- _DATASET RECORDS_
Content starts

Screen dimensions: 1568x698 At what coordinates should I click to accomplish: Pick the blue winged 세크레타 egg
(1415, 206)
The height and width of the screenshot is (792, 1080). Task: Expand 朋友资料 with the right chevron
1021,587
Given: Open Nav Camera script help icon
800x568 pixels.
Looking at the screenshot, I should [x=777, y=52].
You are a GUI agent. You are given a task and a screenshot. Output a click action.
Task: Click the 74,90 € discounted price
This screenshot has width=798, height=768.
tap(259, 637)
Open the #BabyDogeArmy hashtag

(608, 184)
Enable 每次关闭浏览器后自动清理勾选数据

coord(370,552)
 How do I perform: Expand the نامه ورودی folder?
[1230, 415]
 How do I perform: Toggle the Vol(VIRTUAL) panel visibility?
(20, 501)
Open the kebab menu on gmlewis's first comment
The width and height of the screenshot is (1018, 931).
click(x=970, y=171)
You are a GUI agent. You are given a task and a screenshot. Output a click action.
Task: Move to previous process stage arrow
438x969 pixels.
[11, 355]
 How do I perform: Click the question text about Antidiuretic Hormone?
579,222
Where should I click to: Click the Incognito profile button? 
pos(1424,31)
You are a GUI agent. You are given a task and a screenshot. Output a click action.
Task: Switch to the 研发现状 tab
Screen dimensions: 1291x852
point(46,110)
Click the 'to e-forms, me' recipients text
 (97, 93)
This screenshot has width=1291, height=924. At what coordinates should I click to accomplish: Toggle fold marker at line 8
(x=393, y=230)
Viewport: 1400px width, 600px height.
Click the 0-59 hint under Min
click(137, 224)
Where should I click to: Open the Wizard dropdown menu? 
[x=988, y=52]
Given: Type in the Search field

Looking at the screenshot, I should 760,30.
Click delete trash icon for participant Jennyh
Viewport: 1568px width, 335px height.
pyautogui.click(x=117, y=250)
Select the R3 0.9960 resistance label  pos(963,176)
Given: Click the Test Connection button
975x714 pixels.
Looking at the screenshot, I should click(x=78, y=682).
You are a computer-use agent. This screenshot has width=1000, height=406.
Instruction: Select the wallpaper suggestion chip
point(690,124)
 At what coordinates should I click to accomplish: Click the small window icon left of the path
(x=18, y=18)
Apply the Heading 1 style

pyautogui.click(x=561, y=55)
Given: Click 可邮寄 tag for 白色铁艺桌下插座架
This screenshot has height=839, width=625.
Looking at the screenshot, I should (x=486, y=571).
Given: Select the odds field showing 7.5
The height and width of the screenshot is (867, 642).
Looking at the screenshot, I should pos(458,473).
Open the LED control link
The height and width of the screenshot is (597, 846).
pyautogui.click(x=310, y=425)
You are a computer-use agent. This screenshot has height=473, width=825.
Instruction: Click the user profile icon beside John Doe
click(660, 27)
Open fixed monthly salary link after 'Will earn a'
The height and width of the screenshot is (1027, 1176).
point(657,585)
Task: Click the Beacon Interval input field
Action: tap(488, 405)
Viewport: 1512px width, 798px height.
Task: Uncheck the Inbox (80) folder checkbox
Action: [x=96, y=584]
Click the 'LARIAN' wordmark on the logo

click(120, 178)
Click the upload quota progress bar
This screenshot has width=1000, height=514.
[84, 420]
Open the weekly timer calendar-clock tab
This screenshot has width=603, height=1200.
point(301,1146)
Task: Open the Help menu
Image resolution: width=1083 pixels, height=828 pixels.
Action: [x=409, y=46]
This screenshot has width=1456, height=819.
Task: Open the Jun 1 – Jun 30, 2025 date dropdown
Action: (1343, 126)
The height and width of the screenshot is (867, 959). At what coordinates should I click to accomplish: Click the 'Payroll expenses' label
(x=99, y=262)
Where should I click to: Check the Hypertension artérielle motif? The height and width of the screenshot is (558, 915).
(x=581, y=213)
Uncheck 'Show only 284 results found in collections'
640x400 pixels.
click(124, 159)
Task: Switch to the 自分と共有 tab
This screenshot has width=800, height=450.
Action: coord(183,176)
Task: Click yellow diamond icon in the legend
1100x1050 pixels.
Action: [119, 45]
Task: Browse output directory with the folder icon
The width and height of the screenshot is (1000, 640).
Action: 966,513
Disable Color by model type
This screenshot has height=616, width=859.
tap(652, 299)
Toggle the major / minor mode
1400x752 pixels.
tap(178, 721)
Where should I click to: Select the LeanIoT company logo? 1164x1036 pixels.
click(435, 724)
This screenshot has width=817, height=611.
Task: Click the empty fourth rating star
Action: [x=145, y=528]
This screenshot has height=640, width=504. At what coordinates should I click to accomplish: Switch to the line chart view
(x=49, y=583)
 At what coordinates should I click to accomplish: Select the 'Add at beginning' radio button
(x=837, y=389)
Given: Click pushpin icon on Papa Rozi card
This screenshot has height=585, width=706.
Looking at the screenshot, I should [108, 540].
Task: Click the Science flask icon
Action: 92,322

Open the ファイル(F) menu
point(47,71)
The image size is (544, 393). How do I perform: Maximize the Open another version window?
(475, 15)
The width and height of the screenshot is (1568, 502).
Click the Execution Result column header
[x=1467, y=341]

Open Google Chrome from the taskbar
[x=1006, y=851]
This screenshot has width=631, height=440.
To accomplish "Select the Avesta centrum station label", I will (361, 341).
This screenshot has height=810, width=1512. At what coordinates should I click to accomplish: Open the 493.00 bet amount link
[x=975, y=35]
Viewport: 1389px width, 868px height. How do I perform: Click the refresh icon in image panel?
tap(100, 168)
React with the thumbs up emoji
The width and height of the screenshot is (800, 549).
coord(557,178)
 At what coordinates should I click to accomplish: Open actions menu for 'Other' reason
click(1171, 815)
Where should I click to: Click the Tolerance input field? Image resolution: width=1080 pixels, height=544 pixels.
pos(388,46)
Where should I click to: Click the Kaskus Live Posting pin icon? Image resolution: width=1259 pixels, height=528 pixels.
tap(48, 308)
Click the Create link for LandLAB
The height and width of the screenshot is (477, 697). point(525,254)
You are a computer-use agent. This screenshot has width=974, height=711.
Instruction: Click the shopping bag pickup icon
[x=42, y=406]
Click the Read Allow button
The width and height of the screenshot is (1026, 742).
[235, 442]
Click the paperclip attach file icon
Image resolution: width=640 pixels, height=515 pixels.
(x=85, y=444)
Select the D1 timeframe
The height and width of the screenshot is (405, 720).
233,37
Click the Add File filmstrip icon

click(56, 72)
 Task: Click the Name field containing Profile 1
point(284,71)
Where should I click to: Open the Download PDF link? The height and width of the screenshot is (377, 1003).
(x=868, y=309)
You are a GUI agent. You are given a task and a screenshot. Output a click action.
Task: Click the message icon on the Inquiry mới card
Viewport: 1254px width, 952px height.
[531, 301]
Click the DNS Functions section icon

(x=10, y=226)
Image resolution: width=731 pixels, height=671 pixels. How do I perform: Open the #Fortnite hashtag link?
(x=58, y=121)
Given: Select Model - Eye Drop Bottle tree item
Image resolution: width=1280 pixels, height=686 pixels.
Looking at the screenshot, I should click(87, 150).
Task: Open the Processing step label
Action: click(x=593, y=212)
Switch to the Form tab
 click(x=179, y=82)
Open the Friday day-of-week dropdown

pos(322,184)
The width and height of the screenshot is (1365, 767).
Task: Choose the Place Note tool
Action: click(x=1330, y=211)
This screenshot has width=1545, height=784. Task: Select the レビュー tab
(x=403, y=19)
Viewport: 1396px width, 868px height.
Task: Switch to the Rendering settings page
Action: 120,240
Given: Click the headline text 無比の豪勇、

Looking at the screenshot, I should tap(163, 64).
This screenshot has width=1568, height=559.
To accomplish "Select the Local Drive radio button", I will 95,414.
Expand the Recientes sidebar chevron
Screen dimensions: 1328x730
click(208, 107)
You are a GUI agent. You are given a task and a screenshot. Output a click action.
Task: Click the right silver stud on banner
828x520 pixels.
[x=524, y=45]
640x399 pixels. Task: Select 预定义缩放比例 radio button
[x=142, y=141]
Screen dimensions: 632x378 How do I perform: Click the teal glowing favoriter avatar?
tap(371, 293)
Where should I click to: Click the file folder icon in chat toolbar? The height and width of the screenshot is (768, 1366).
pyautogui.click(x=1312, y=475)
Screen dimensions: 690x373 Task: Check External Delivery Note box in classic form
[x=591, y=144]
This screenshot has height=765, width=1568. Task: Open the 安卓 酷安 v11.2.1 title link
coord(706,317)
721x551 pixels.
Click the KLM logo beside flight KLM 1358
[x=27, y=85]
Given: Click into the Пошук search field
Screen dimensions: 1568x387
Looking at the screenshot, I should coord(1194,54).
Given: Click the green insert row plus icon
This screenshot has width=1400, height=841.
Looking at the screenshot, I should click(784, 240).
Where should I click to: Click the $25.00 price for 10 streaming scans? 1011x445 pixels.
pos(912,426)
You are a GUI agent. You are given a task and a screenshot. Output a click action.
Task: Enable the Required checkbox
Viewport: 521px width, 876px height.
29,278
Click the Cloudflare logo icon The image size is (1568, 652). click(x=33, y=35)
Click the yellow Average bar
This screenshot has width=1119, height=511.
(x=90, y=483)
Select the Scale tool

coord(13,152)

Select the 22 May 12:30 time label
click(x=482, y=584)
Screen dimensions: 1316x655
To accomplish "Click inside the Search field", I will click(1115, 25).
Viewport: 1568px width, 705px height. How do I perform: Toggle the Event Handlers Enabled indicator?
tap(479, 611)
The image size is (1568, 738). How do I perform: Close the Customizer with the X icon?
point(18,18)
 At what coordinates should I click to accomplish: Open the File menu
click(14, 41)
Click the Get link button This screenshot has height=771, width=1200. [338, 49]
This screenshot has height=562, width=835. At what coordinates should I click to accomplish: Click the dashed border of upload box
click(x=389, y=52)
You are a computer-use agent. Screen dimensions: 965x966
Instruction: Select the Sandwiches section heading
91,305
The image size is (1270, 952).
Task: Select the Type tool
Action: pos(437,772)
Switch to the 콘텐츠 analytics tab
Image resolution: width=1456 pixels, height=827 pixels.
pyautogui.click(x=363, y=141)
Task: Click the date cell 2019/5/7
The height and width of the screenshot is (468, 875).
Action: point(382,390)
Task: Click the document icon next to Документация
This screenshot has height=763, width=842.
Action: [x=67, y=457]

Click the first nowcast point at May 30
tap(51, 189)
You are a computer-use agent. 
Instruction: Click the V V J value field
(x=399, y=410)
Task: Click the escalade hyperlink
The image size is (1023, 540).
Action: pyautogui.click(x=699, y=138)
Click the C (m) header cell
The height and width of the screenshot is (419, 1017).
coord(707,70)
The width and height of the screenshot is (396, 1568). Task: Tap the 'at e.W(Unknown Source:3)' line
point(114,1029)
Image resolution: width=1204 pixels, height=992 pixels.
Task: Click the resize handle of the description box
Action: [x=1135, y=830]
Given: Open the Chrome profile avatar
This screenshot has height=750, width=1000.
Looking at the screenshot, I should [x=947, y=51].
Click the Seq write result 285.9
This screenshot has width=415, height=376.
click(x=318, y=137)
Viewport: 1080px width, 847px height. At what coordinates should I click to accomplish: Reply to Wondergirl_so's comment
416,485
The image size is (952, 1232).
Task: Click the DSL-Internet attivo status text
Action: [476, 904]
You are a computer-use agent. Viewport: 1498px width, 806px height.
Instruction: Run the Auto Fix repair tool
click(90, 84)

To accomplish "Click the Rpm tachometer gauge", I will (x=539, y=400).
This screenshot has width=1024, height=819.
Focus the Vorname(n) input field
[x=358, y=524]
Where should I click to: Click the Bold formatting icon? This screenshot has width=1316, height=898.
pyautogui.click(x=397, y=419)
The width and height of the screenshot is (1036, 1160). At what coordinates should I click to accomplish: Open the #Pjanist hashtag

Content ends

- _ACTIVITY_
Could you show every line of the material that includes the string "computer"?

- _ANSWER TO THIS TASK_
You are a computer-use agent. This screenshot has width=1000, height=406.
You are a computer-use agent. This screenshot has height=473, width=825.
You are a computer-use agent. This screenshot has width=974, height=711.
You are a computer-use agent. Screen dimensions: 965x966
You are a computer-use agent. 
You are a computer-use agent. Viewport: 1498px width, 806px height.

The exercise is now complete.